Normally, Kit Bolter would do anything to protect his friendship with Owen, but bringing that smirking girl on their own private adventure had been a stab in the back. So he made a decision. I’m going to confront Owen. I wasn’t going to do this, but he’s forced my hand. I’ll tell him that there are rumours that Tom Westonby killed my uncle. What’s more, some people are saying he murdered Nicola Bekk and hid her body. Let’s see what Owen Westonby has to say about that.
Kit pushed aside any suspicion that he was becoming overwrought, or even irrational. No, Owen’s brought this on himself. Kit couldn’t wait to see the expression on Owen’s face when he said, Hey. Didn’t your brother kill my uncle? Or would it have a more devastating impact if he said: Owen, I heard your brother murdered his girlfriend?
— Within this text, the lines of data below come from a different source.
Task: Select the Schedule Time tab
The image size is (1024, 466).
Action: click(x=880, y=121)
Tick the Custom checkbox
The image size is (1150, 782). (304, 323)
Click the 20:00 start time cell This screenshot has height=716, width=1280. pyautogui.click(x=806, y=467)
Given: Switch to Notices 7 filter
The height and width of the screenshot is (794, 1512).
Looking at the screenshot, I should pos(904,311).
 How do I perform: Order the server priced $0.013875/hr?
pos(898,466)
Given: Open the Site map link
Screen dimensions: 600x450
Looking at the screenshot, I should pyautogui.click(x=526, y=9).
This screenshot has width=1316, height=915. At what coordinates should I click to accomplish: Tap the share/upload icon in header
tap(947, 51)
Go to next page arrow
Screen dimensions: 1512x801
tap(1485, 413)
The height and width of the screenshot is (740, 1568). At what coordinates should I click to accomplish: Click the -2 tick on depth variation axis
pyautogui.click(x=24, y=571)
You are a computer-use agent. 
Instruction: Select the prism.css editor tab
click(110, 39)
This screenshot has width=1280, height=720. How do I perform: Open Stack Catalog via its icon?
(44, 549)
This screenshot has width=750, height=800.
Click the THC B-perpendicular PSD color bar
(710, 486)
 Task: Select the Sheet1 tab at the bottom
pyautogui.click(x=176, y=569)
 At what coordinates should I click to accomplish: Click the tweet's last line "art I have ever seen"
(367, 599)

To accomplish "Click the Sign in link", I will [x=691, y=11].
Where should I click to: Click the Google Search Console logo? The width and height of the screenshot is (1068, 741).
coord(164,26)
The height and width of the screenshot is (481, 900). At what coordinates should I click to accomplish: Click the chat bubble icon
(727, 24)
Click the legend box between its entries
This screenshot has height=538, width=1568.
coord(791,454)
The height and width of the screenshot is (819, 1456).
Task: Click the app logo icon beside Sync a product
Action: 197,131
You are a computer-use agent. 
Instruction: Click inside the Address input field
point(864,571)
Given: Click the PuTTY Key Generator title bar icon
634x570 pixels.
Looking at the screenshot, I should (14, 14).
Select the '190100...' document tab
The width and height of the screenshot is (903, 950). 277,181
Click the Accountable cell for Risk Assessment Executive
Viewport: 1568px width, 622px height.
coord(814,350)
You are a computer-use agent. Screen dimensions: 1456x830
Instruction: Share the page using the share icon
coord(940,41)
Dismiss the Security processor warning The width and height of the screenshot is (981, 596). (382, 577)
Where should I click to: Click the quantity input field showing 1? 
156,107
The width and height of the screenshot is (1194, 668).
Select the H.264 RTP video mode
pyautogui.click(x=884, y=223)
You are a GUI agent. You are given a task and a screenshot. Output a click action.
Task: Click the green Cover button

Whichever accusation he went with first would be fantastic. Owen would be so shocked that he wouldn’t give Eden Taylor a second thought. SHOW TIME!!!
THIRTY
In the Station Hotel, Tom and June ate their meal in the lounge bar. After that they talked. They discussed the attack on Tom again, and how he’d nearly been drowned by the menacing figure. Tom also explained that he’d discovered how the vampires had cut the electricity to the cottage. Not that there was much of a mystery attached to that particular incident – the electric meter was fixed to a wall outside the property. There was also a mains power switch. The vampire had simply flipped the switch and plunged the cottage into darkness. Tom had rectified the situation by flicking it back into the ‘on’ position again.